The course might have reached its end, but writing never stops.
We met at the end of the party
When all the drinks were dead
And all the glasses dirty:
‘Have this that’s left’, you said.
— Philip Larkin, We Met at the End of the Party
Two weeks later, Writing 201: Poetry has reached its glorious end. It was a blast.
I wanted to thank all of you who shared their writing, gave valuable feedback to others, and engaged in lively discussions in the Commons and on your own sites. You’re living proof of the great things that can happen when ~1,500 poets from more than 40 countries come together.
Our Commons site will stay open for another week to give you a chance to connect with more fellow poets and, if you’re interested, to make plans for future collaborations (if you do end up starting an e-zine, a poetry group, a reading club, or anything else, really — let us know! We’d love to hear about it). After a week, the site will switch to archive mode: you can still visit it, but you won’t be able to write new posts or comments.

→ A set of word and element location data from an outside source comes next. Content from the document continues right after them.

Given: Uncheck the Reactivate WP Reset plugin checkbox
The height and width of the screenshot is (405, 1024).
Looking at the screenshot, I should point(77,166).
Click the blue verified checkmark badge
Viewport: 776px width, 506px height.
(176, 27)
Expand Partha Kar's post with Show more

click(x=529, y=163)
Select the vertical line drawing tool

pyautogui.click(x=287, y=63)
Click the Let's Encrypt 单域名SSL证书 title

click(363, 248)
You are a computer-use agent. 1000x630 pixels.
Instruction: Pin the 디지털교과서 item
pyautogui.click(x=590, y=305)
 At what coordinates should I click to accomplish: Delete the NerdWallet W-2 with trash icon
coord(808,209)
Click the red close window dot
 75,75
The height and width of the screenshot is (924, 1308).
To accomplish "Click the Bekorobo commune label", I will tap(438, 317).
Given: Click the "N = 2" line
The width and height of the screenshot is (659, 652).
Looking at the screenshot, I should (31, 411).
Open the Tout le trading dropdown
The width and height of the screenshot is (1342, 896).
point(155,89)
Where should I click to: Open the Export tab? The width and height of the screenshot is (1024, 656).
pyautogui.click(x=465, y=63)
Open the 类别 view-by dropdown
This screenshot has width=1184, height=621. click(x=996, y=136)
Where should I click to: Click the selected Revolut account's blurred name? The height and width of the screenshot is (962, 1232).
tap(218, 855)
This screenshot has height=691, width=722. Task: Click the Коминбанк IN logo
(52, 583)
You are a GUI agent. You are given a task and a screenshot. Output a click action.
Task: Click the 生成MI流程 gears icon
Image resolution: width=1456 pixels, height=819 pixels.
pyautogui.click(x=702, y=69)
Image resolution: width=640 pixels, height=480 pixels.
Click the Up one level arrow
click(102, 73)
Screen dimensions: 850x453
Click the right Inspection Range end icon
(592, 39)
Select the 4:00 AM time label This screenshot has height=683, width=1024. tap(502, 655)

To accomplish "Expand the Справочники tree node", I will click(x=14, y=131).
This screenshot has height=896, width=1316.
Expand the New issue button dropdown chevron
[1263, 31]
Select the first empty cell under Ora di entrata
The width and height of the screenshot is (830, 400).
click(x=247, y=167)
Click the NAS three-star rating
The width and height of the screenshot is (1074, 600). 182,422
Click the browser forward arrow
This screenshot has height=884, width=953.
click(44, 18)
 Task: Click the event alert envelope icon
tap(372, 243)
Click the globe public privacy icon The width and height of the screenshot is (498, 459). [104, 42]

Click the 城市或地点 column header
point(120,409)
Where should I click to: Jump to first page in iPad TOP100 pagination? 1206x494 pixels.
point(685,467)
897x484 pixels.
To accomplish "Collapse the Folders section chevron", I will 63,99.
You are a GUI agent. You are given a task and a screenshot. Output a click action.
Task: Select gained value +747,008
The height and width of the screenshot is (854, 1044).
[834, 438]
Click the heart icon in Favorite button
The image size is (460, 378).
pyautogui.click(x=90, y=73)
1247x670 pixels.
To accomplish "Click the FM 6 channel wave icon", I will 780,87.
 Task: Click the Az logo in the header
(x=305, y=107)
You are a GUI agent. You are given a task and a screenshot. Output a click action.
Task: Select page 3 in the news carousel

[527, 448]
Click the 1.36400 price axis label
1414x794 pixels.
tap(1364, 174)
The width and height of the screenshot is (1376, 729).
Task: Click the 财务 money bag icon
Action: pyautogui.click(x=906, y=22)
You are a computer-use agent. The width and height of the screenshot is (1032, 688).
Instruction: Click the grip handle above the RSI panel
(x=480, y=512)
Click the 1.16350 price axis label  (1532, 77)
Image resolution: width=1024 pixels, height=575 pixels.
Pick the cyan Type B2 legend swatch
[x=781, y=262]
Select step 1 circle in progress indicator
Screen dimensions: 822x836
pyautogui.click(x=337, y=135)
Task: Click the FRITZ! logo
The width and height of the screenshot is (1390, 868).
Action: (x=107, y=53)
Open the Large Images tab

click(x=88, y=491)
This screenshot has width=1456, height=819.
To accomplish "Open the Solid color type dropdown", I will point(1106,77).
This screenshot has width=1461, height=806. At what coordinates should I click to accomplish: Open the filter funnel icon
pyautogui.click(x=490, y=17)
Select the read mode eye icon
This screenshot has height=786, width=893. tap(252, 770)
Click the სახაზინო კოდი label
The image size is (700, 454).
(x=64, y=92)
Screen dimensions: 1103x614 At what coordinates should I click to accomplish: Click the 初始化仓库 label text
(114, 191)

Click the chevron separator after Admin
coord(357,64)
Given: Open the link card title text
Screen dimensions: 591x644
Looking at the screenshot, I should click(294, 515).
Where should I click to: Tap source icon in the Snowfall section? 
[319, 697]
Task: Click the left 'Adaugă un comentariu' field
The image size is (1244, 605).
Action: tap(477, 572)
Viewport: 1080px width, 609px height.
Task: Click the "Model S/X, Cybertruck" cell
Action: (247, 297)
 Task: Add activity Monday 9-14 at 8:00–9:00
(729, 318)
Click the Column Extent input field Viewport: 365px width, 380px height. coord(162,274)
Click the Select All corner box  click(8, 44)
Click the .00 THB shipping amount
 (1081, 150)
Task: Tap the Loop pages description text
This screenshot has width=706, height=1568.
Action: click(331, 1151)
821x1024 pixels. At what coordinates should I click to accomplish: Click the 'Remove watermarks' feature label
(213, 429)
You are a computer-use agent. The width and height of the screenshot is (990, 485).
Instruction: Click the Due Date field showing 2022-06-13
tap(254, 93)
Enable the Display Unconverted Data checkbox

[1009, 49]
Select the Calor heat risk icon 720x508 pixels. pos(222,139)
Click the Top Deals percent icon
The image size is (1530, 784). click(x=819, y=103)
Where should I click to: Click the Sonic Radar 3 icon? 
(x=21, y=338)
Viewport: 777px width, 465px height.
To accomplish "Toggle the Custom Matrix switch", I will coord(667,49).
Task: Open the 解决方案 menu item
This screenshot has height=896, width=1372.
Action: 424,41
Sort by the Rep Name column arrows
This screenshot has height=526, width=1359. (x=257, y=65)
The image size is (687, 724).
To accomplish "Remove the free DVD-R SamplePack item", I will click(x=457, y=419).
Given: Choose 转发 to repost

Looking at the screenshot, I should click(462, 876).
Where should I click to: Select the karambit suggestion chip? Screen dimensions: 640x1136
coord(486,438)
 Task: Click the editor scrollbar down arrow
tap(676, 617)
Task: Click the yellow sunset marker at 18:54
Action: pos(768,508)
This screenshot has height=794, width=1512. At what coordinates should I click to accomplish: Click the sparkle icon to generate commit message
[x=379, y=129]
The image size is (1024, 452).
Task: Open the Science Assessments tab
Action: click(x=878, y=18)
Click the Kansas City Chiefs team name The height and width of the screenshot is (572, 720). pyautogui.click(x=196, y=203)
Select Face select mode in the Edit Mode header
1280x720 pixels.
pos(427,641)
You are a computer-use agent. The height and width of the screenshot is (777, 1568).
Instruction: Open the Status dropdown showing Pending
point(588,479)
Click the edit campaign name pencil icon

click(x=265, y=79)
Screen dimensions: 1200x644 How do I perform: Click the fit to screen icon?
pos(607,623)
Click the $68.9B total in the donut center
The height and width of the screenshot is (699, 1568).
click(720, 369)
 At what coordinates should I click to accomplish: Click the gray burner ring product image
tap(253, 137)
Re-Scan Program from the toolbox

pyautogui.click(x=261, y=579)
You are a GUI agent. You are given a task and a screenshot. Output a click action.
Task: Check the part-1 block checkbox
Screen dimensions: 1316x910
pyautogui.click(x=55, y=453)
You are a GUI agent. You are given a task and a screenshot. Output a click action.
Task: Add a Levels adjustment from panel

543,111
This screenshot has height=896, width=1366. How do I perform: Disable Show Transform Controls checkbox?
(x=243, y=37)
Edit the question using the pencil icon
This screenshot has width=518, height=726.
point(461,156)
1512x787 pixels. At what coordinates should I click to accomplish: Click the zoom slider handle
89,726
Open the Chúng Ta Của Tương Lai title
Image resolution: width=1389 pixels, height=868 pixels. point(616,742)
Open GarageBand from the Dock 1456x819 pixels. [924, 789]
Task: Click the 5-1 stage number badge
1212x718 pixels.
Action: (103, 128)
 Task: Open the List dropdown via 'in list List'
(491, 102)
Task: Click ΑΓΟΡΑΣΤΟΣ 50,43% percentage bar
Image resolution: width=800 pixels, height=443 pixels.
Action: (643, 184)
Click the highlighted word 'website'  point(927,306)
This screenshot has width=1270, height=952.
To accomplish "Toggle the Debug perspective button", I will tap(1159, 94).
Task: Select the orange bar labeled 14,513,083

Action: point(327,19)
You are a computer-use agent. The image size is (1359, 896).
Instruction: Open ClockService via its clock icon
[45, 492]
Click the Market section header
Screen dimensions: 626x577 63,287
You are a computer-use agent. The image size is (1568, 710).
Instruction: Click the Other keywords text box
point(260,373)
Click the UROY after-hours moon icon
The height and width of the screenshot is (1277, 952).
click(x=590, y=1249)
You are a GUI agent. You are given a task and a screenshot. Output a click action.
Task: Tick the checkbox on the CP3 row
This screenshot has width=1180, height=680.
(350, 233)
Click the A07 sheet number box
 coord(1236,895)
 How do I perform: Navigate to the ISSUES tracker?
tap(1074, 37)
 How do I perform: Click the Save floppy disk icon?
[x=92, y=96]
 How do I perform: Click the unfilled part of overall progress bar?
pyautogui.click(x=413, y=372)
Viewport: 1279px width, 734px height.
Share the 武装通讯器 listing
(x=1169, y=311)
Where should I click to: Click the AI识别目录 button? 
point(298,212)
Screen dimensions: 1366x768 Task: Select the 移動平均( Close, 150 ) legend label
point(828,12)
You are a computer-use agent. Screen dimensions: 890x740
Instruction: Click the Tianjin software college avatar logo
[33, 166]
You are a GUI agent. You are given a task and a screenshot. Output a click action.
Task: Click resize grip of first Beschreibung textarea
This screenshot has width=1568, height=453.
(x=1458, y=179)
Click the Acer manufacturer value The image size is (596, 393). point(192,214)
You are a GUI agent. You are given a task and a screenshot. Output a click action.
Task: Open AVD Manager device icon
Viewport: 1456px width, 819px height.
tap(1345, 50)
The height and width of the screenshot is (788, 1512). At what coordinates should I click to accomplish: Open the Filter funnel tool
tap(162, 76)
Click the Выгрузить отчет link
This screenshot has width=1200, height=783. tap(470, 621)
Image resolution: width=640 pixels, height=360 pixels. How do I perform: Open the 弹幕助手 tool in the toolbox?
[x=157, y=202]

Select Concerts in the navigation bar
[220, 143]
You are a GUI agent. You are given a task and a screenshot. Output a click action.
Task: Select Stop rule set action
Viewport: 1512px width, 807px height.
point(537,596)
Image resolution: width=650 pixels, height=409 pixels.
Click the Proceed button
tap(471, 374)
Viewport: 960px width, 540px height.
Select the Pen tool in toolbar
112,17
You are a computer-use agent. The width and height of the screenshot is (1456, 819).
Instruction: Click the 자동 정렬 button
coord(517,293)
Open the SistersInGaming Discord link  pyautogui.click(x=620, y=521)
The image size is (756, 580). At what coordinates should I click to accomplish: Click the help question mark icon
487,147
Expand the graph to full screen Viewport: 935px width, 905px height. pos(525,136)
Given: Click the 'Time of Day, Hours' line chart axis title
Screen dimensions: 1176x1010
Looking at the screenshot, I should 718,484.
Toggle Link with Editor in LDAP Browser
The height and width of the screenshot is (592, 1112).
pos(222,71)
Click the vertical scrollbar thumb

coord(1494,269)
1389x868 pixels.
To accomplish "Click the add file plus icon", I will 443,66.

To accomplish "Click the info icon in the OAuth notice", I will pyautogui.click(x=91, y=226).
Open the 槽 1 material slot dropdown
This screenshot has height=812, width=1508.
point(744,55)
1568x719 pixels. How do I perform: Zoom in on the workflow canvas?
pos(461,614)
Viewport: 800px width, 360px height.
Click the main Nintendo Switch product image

Don’t be a stranger once the course is over — The Daily Post offers many resources that poets will find useful, from blogging events listings that might be of interest, to posts on the craft of writing and inspiration.
I’m guessing you’ve added a whole bunch of poets’ blogs to follow in the past couple of weeks. Still, more poetry is always around the corner here at WordPress.com: just look up poetry-related tags in the Reader. While the poetry tag will give you enough verse to last several lifetimes, there are some real treasures to be uncovered in “smaller” tags, like found poetry, sonnet, or elegy.